Why localizing global agendas matters to address urbanization, climate change
Is Asia engaging in a “mission impossible” when it comes to addressing two of the most pressing issues of our time?
A recent report by the Overseas Development Institute (ODI) projects that “sustainable cities and communities” (Sustainable Development Goal or SDG 11) and “climate action” (goal 13) are among the four SDGs where achievement of the targets in the Asia and Pacific region by 2030 is unlikely.
This is a rather worrisome projection, given that in 2016 more than half of the 37 megacities in the world were located in Asia, and that the share is expected to rise significantly by 2030. The success of climate action will not only depend heavily on how urbanization issues are dealt with, but also on climate action in Asian countries such as the People’s Republic of China, India, and Japan.
So, is the Asian community engaging in a “mission impossible” when it comes to addressing two of the most pressing issues of our time – urbanization and climate change?
After participating in a recent ADB event focused on localizing global agendas with an emphasis on SDGs 11 and 13, I now feel more optimistic. The new global agendas (Agenda 2030, the Paris Agreement, and the soon-to-be-adopted New Urban Agenda) do not only address governments and the public sector – they also call for engagement and contributions from the private sector and civil society, as well as for strong commitment from citizens. Stimulating local action and commitment can make all the difference, and several impressive initiatives are already well underway.

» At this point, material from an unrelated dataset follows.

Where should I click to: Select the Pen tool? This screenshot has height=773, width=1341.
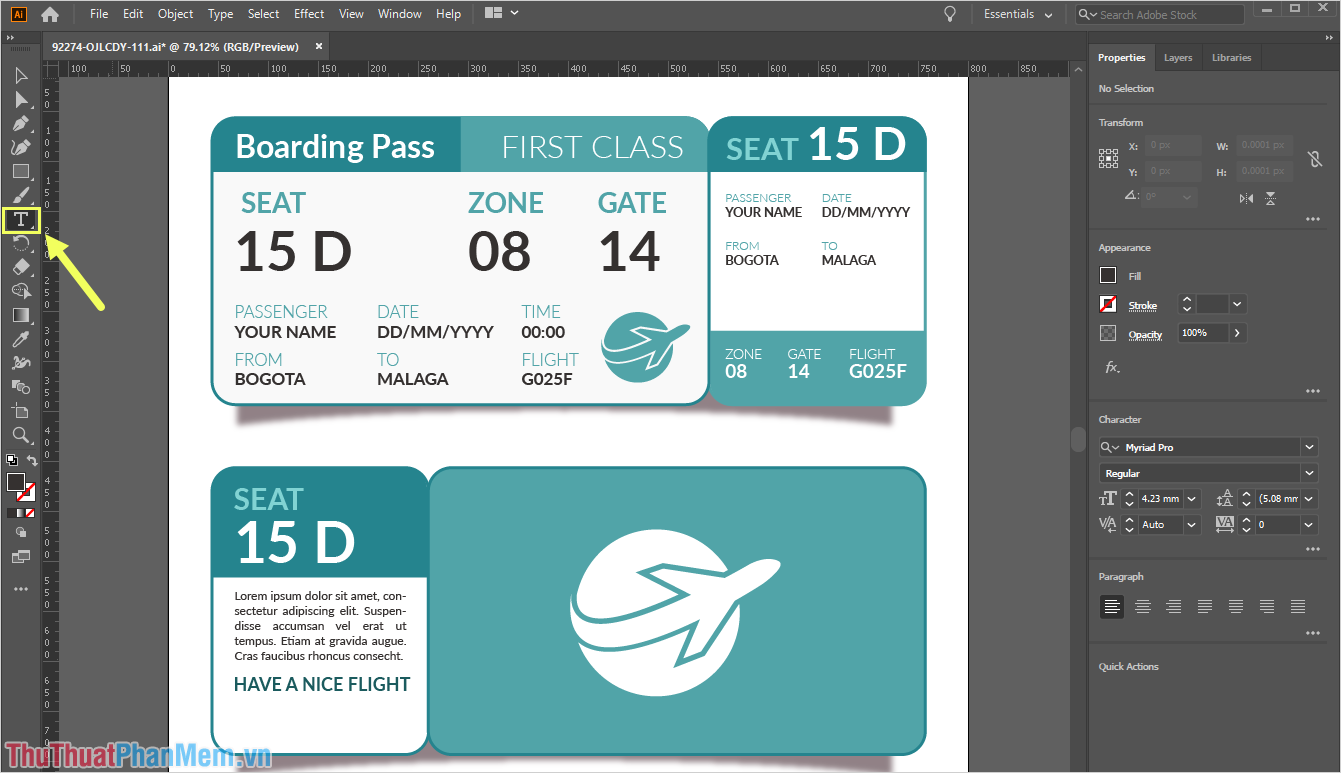20,124
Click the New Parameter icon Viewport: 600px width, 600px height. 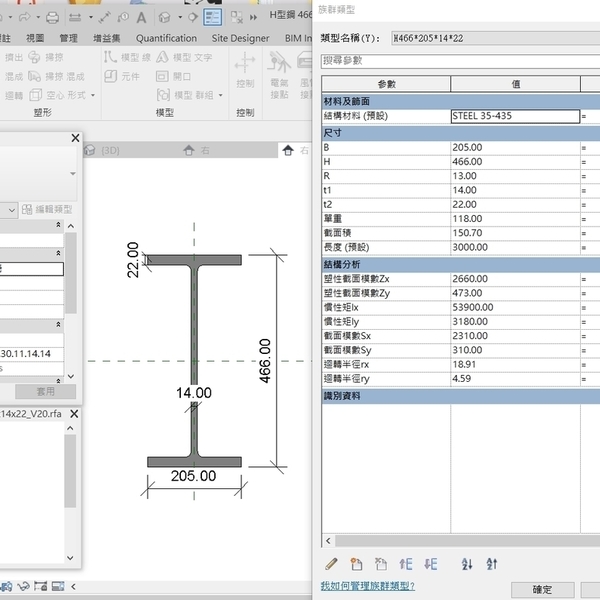click(x=357, y=564)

Localizing global agendas does not mean local implementation of programs and strategies decided at a higher level – it requires a two-way approach where national goals and priorities derived from the global agendas are matched with and shaped by local needs and priorities as determined by local stakeholders. If this happens, the agendas do not remain abstract and aloofbut instead become “the DNA of what governments (including local governments) are doing”, as one participant put it. Global associations of local government such as United Cities and Local Governments are working hard to make the voice of local governments heard in the debates about the global agendas, emphasizing the potential energies that can be set in motion by well-designed implementation strategies that involve local governments.
Another major message that emerged from the event is that the global agendas do not call for creating new work streams, but rather need to be woven into the standard processes of government, such as planning, programming and budgeting, implementation, and monitoring and evaluation. For instance, the Government of Tajikistan recently approved a National Development Strategy that covers most of the SDGs relevant to the Tajik development context, including SDGs 11 and 13. Once ratified by parliament, this will provide a firm platform for taking necessary actions forward.
In the context of multi-level government systems, making the global agendas a success requires enabling frameworks for sub-national governments – be it in terms of funding (a key issue mentioned in a number of case studies and in a report by the Global Taskforce of Local and Regional Governments), institutional and individual capacity, or clear assignment of responsibilities to different levels of government.
This conclusion came out of several case studies that illustrated initiatives at the sub-national level (often supported by development partners) and indicated the inter-governmental linkages between national and sub-national level.
For instance, Uttam Kumar Saha from Practical Aid (Bangladesh) showed that introducing an innovative sludge management system in the city of Faridpur required local discretion for decision-making and access to resources, plus a regulatory environment established at the national level that allowed the municipal’s partnership with the private sector. Anupa Rimal Lamichhane (UNDP Nepal) demonstrated how a set of planning tools for localizing climate change interventions at the sub-national level, and how a vertically integrated planning system connecting the grassroots level (wards) with the national level helped establish the preconditions for a climate change strategy that integrates different levels of government.
Horizontal coordination between sectors is also necessary. For instance, the ADB-supported Third Urban Governance and Infrastructure Improvement Project in Bangladesh combines support on governance issues like citizens’ participation and gender with hardware support in, for instance, urban transport, water and sanitation, and slum improvement.
Local governments play an important role in coordinating stakeholders in ensuring that the contributions from the private sector and civil society are well coordinated and incentivized. If they can be strengthened—and we heard a convincing example how the previous Millennium Development Goals had been localized and mainstreamed in the Philippines, down to the community and individual level—achieving the targets of the agendas is not an unrealistic dream.